Yes it’s an interesting concept, and I agree that eventually (someday) windows will probably go out of style. But as a full-time application developer, I believe the assertion that “existing applications would never have to know” is simply wrong. That may be true for some small portion of existing applications — ones where every application window can be freely resized to be any size and aspect ratio, and still look good. But many (indeed most) existing applications have at least some windows that are designed and laid out for a specific aspect ratio, if not pixel size. In existing applications, such windows and dialogs cannot be resized by the user. As such, the operating system would have a tough time displaying them in any context but a rectangular box with the same size & aspect ratio at which they were designed. Doing this without the window metaphor would be quite a trick.
In short, if Apple were going to make a switch like this (and indeed someday they might), they would have to give developers a whole lot more time than from June to October to adapt their software. We’re talking a major paradigm shift, and trust me, that takes time to design and code.
I think the “windowless look” works great for certain classes of application, and those applications can and often already are planning such enhancements. But to suggest that Apple could magically flip a switch and make all applications designed around the window paradigm suddenly work correctly and look good without windows, is (again, from this software developer’s perspective) very naive.
Norvile, I agree that there are bound to be issues with some applications if Apple made a dramatic change like this to the way windows are rendered, but I don’t agree that those issues would be all that widespread. In fact, they would likely concentrate on those applications that “broke the rules” by tinkering with system-level details they shouldn’t, or by making faulty assumptions they shouldn’t have.
Even the issues with non-resizeable window and dialogs you cite shouldn’t present problems once resolution-independence is available and widely adopted by applications developers such as yourself. When it is, the OS can alternatively shrink or grow even fixed-sized panes as needed to fit them into whatever windowing scheme it uses. Special-layer panes such as alerts could be shown with dramatic animation when necessary to catch the users’ attention appropriately, and the application would still not need to know.

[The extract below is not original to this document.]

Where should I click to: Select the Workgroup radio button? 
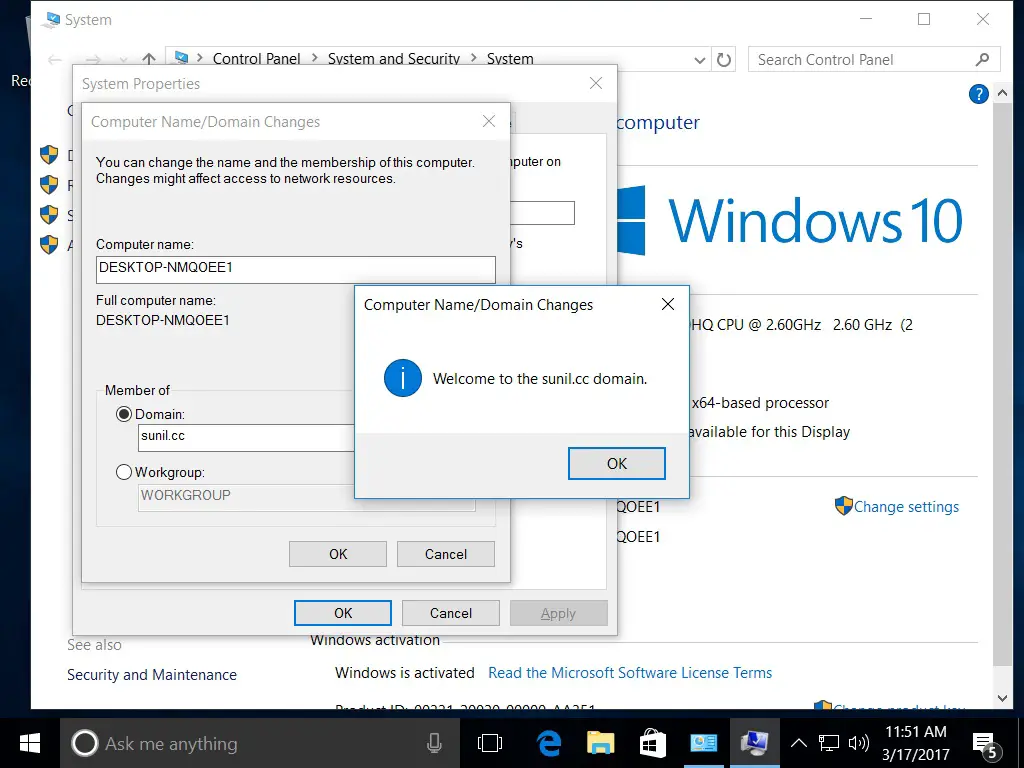click(x=124, y=472)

I’d be interested to hear more details about what you believe to be obstacles here.
[Received in a private email and reposted here with permission]
Windowing is simply a method of organizing multiple running applications. There are many ways to do that, some of which do not require having multiple rectangles overlapping on the screen at once”
In essence this is available on the Mac right now using virtual desktop (VirtueDesktop) or using any of the multiple desktop distros for *nix, if you keep one desktop per application. This is also one of the OS based features touted in the upcoming 10.5 update.
This is basically how I am currently operating and it works well.